**** DATA SUPPLIED ****

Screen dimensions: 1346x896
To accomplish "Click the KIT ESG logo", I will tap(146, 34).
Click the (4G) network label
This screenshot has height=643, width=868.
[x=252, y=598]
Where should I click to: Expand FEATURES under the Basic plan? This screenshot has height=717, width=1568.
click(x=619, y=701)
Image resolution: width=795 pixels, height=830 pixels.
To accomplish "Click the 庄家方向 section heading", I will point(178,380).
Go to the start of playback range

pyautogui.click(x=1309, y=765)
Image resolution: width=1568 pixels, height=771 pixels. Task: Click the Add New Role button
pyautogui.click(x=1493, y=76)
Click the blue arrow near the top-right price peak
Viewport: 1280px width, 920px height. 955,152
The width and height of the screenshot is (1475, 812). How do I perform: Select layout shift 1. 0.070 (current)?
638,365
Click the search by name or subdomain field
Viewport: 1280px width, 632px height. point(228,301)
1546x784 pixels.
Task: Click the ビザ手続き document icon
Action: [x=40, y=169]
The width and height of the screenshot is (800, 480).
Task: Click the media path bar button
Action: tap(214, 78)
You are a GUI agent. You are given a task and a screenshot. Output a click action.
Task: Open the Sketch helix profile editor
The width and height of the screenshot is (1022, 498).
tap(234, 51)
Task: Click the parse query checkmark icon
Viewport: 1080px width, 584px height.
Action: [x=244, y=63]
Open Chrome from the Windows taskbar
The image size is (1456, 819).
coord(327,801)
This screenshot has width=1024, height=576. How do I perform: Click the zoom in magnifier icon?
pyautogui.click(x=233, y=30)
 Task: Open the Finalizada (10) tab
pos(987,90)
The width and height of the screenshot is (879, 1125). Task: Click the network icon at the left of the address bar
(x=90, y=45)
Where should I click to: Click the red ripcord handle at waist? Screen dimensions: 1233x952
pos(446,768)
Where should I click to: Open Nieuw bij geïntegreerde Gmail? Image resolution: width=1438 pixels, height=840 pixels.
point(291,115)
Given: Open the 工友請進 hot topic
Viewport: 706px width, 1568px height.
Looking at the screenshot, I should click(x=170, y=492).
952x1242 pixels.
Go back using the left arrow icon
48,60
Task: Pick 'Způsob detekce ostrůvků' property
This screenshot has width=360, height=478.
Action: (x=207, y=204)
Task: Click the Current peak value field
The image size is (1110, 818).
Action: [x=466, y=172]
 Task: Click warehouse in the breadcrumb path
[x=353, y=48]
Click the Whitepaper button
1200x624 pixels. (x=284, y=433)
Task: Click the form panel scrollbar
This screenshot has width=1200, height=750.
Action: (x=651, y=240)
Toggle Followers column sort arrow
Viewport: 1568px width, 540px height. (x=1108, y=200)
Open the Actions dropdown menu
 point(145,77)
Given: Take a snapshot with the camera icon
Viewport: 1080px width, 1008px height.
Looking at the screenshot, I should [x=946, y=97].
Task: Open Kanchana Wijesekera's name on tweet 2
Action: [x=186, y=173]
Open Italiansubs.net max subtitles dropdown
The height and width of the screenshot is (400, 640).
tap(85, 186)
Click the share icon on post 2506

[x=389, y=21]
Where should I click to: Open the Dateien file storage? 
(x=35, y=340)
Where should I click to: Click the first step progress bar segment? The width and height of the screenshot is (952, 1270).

****

§ **YOUR GOAL**
Turn the data above into a JSON list of strings, one string for each line, and leave out the blank lines.

§ **EXERCISE OUTPUT**
[
  "Screen dimensions: 1346x896",
  "To accomplish \"Click the KIT ESG logo\", I will tap(146, 34).",
  "Click the (4G) network label",
  "This screenshot has height=643, width=868.",
  "[x=252, y=598]",
  "Where should I click to: Expand FEATURES under the Basic plan? This screenshot has height=717, width=1568.",
  "click(x=619, y=701)",
  "Image resolution: width=795 pixels, height=830 pixels.",
  "To accomplish \"Click the 庄家方向 section heading\", I will point(178,380).",
  "Go to the start of playback range",
  "pyautogui.click(x=1309, y=765)",
  "Image resolution: width=1568 pixels, height=771 pixels. Task: Click the Add New Role button",
  "pyautogui.click(x=1493, y=76)",
  "Click the blue arrow near the top-right price peak",
  "Viewport: 1280px width, 920px height. 955,152",
  "The width and height of the screenshot is (1475, 812). How do I perform: Select layout shift 1. 0.070 (current)?",
  "638,365",
  "Click the search by name or subdomain field",
  "Viewport: 1280px width, 632px height. point(228,301)",
  "1546x784 pixels.",
  "Task: Click the ビザ手続き document icon",
  "Action: [x=40, y=169]",
  "The width and height of the screenshot is (800, 480).",
  "Task: Click the media path bar button",
  "Action: tap(214, 78)",
  "You are a GUI agent. You are given a task and a screenshot. Output a click action.",
  "Task: Open the Sketch helix profile editor",
  "The width and height of the screenshot is (1022, 498).",
  "tap(234, 51)",
  "Task: Click the parse query checkmark icon",
  "Viewport: 1080px width, 584px height.",
  "Action: [x=244, y=63]",
  "Open Chrome from the Windows taskbar",
  "The image size is (1456, 819).",
  "coord(327,801)",
  "This screenshot has width=1024, height=576. How do I perform: Click the zoom in magnifier icon?",
  "pyautogui.click(x=233, y=30)",
  " Task: Open the Finalizada (10) tab",
  "pos(987,90)",
  "The width and height of the screenshot is (879, 1125). Task: Click the network icon at the left of the address bar",
  "(x=90, y=45)",
  "Where should I click to: Click the red ripcord handle at waist? Screen dimensions: 1233x952",
  "pos(446,768)",
  "Where should I click to: Open Nieuw bij geïntegreerde Gmail? Image resolution: width=1438 pixels, height=840 pixels.",
  "point(291,115)",
  "Given: Open the 工友請進 hot topic",
  "Viewport: 706px width, 1568px height.",
  "Looking at the screenshot, I should click(x=170, y=492).",
  "952x1242 pixels.",
  "Go back using the left arrow icon",
  "48,60",
  "Task: Pick 'Způsob detekce ostrůvků' property",
  "This screenshot has width=360, height=478.",
  "Action: (x=207, y=204)",
  "Task: Click the Current peak value field",
  "The image size is (1110, 818).",
  "Action: [x=466, y=172]",
  " Task: Click warehouse in the breadcrumb path",
  "[x=353, y=48]",
  "Click the Whitepaper button",
  "1200x624 pixels. (x=284, y=433)",
  "Task: Click the form panel scrollbar",
  "This screenshot has width=1200, height=750.",
  "Action: (x=651, y=240)",
  "Toggle Followers column sort arrow",
  "Viewport: 1568px width, 540px height. (x=1108, y=200)",
  "Open the Actions dropdown menu",
  " point(145,77)",
  "Given: Take a snapshot with the camera icon",
  "Viewport: 1080px width, 1008px height.",
  "Looking at the screenshot, I should [x=946, y=97].",
  "Task: Open Kanchana Wijesekera's name on tweet 2",
  "Action: [x=186, y=173]",
  "Open Italiansubs.net max subtitles dropdown",
  "The height and width of the screenshot is (400, 640).",
  "tap(85, 186)",
  "Click the share icon on post 2506",
  "[x=389, y=21]",
  "Where should I click to: Open the Dateien file storage? ",
  "(x=35, y=340)",
  "Where should I click to: Click the first step progress bar segment? The width and height of the screenshot is (952, 1270)."
]